(Stored data)

=======

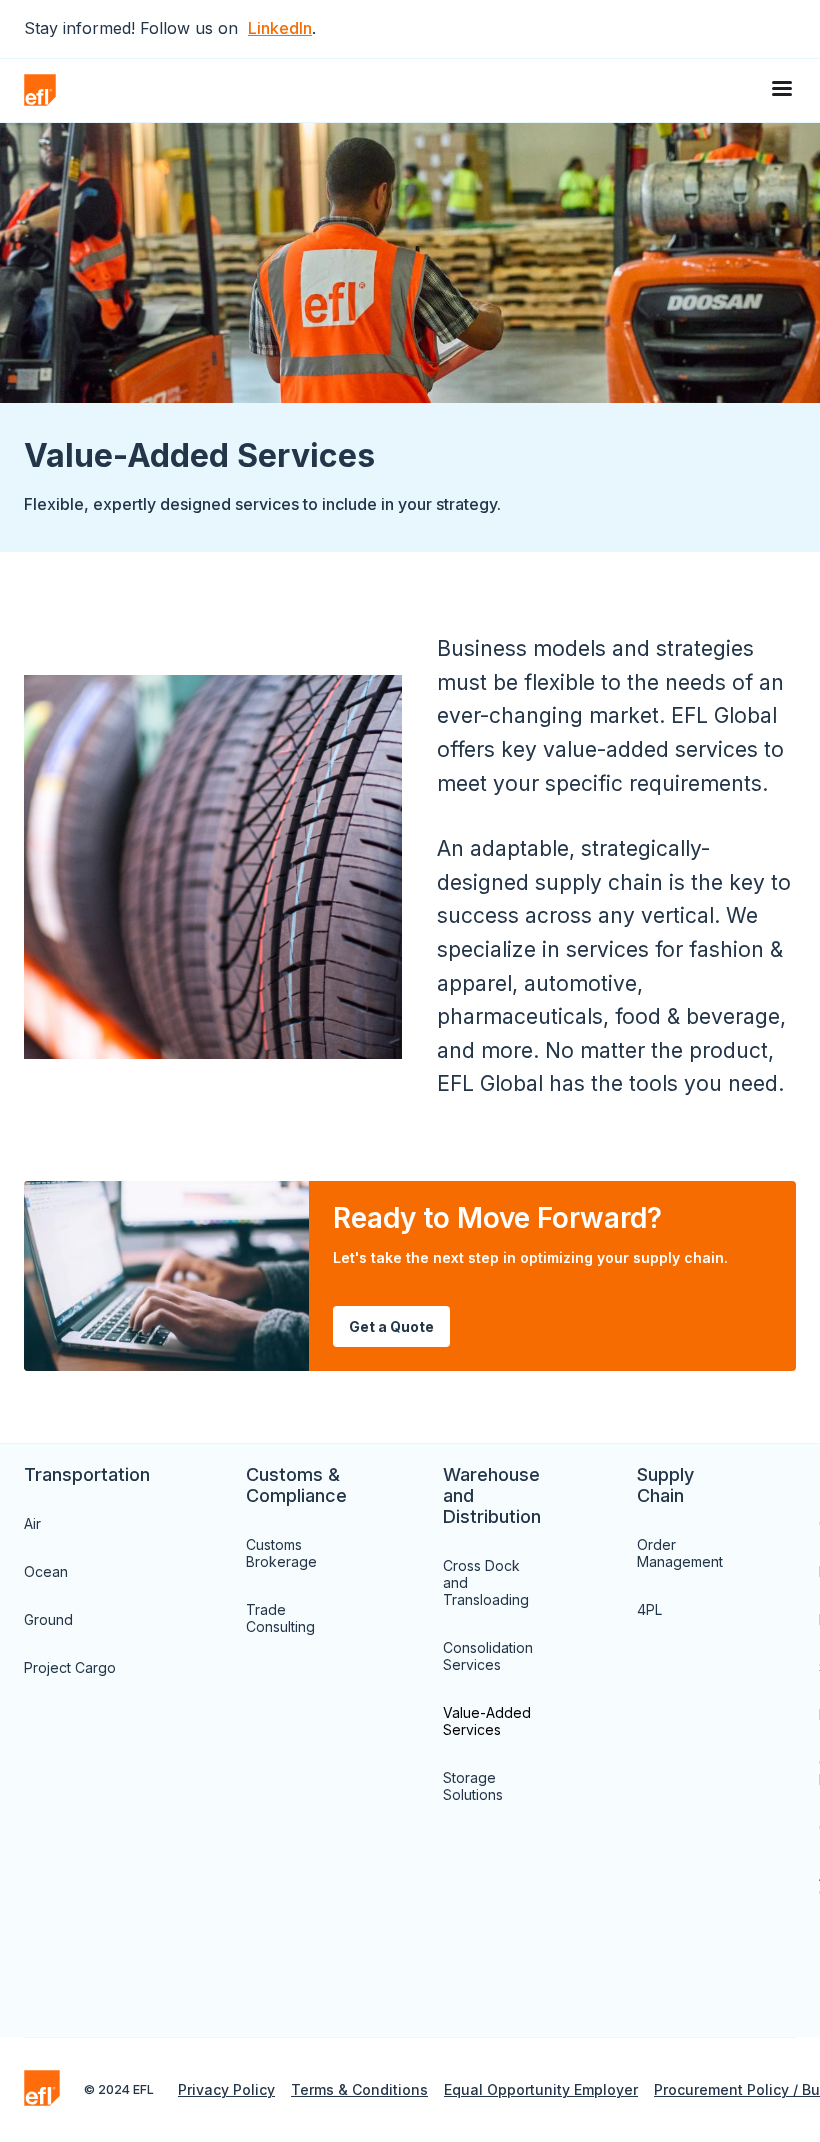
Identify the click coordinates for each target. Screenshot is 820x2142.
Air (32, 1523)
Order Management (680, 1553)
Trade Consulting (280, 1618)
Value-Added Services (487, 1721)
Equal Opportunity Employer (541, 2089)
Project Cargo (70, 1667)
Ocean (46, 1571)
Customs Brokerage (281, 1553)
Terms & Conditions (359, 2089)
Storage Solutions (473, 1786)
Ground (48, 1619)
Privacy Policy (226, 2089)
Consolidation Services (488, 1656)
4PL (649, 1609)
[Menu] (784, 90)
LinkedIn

=======

Whenever a line above includes "Services", copy it in full.

*TASK SOLUTION*.
Value-Added Services (487, 1721)
Consolidation Services (488, 1656)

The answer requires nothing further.